For many business owners, they operate their companies with the hopes that they will continue to be successful ventures long after they are gone. However, both low level and senior personnel eventually move on, and businesses may have obligations to their surviving family members. DiTommaso Lubin is familiar with such agreements, and often times companies may not wish to honor those obligations after employees are no longer working for the company. Pielet v. Pielet is one case discovered by our Crystal Lake business litigation lawyers that addresses that very issue.

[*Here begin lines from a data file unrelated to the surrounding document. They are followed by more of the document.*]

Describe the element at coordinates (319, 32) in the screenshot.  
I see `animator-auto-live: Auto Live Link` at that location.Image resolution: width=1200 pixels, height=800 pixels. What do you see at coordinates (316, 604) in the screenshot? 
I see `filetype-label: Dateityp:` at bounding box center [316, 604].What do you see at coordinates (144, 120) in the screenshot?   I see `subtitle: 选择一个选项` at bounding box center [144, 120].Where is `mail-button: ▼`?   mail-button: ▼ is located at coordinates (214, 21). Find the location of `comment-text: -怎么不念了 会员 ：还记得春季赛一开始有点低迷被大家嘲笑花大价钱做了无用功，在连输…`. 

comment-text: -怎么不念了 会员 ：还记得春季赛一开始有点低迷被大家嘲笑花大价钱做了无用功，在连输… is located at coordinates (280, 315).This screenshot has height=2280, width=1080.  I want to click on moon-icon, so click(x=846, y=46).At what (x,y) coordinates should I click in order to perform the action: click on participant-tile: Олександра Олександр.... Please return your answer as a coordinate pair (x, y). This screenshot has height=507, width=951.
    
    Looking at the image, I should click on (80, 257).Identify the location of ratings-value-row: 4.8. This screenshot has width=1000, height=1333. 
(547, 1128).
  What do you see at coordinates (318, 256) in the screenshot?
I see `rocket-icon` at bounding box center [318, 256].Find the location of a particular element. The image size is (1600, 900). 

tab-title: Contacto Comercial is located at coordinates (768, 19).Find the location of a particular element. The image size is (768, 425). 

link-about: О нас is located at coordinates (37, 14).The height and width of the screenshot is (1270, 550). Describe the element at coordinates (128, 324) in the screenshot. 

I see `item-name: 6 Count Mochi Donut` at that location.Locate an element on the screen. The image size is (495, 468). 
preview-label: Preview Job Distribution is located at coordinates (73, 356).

In Pielet v. Pielet, Arthur Pielet allegedly entered into a consulting agreement with Defendants that provided him lifelong monthly payments in exchange for his consulting services for Defendants scrap metal business, and should he pass on, those payments were to continue and be paid to his wife until her death. Arthur Pielet eventually died, and Defendants then allegedly ceased making payments to his widow, who filed suit alleging a breach of contract and successor liability among other causes of action. Plaintiff successfully filed a motion for summary judgment, and Defendants appealed the trial court’s decision.
On appeal, Plaintiff argued that Defendant PBS One, a successor in interest to Pielet Corp. (the company who was originally obligated under the consulting agreement), was liable under the agreement because they had entered into a purchase and assignment agreement with Pielet Corp. In response, PBS One argued that a novation had occurred whereby Pielet LP had substituted for Pielet Corp. in the consulting agreement, which absolved PBS One of liability. PBS One supported their claims with deposition testimony that, in the absence of providing a defense, at least raised an issue of material fact as to the existence of the novation. Additionally, PBS One argued that because the company had dissolved four years prior to the cessation of payments (and the accrual of Plaintiff’s claims), the applicable Illinois Survival Statute prevented Plaintiff’s claim.
The Appellate Court began with its analysis of the Survival Statute, and found that the statute applies to “rights”, “liabilities”, and “causes of action.” Because the case at bar concerned Plaintiff’s “right” to payment and Defendants’ “liability” to pay, and Plaintiff raised her claim to payment within the five-year period allowed under the statute, her claim was allowed under the law. The Court went on to discuss Defendant’s second argument regarding the existence of a novation that would place liability elsewhere. The Court did not make a finding of a novation, but the facts indicated that a novation could be inferred at two different points in time. Thus, the Court concluded that a triable fact question existed as to whether a novation occurred, and if there was a novation, at what point in time did it occur. In so holding, the Court reversed the trial court’s grant of summary judgment on all of the appealed causes of action, and remanded the case.